• TASKS FOR THIS EXERCISE:
1. List the VAT announcements that the Budget commentary describes.
2. According to the Budget commentary, why is the British ISA unlikely to move the dial?
3. Reproduce the passage of the Budget commentary that begins at the words "The Budget was" and stops after "which risked backfiring.".

• TEXT SEGMENT:
= = =
Jo Crookshank, Simmons and Simmons

Chancellor admits defeats on VAT distortions.
There were no great surprises on the VAT front, though there were several noteworthy announcements. Firstly, the decision to raise the registration threshold to £90,000, after several years of it being frozen, perhaps signals an admission of defeat on the thorny issue of how to address the distortions created by the high registration threshold in the UK. Secondly, pressure clearly continues on the question whether the UK should re-introduce tax-free shopping. The Budget noted that the government will be looking at the issue again following the publication of more OBR findings on the fiscal consequences of its repeal. In the meantime, the government welcomes further representations on whether or not to re-introduce a VAT retail export scheme. Finally, the government confirmed it will update the underpinning legislation for the VAT Terminal Markets Order (TMO). This will allow for further reform, including bringing trades in carbon credits within the scope of the TMO in due course.

Jenny Doak, Weil, Gotshal and Manges

Tinkering with oil and gas taxation.
The Budget was relatively muted from a business tax perspective, with Jeremy Hunt preferring a “play-it-safe” strategy, adopting modest tax cuts and policies advocated by the Labour Party, rather than embarking on bolder policies which risked backfiring.
The launch of a British ISA (or “BrISA”) to reinvigorate investment in UK stocks is welcome in principle but, with a £5,000 allowance and the measure only at consultation stage, this is unlikely to move the dial.
= = =
• RECORD SET:

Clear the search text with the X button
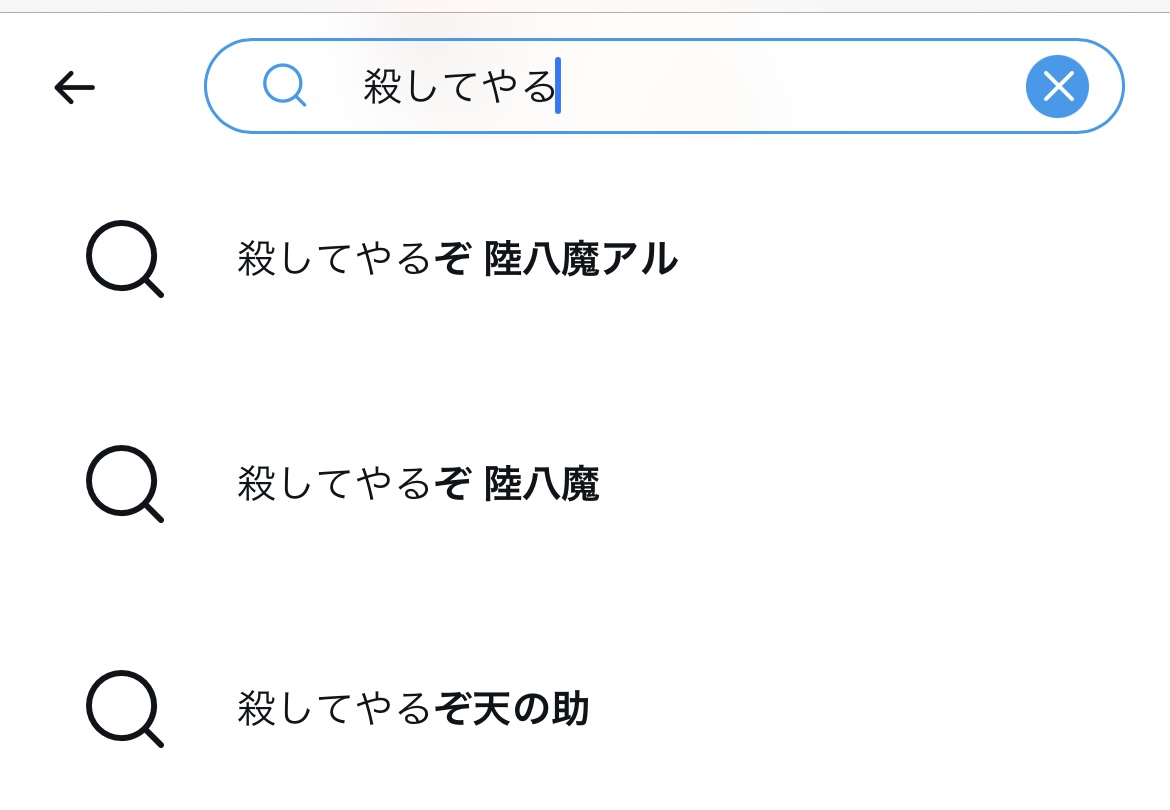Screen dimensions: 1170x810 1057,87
= = =
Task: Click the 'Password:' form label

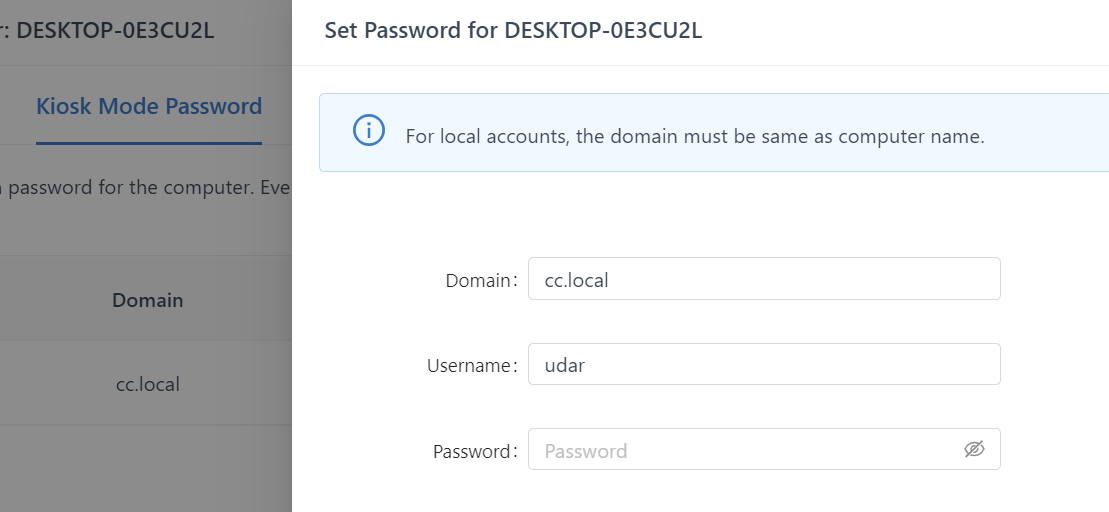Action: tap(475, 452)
= = =
• OUTPUTS BY TASK:
1.
1. The registration threshold will rise to £90,000 after several years of being frozen.
2. The government will look again at re-introducing tax-free shopping once more OBR findings on the fiscal consequences of its repeal are published. Meanwhile, it welcomes further representations on a VAT retail export scheme.
3. The government will update the legislation underpinning the VAT Terminal Markets Order (TMO). This will allow further reform, including eventually bringing trades in carbon credits within its scope.

2. It comes with only a £5,000 allowance, and the measure is still at the consultation stage.

3.
The Budget was relatively muted from a business tax perspective, with Jeremy Hunt preferring a “play-it-safe” strategy, adopting modest tax cuts and policies advocated by the Labour Party, rather than embarking on bolder policies which risked backfiring.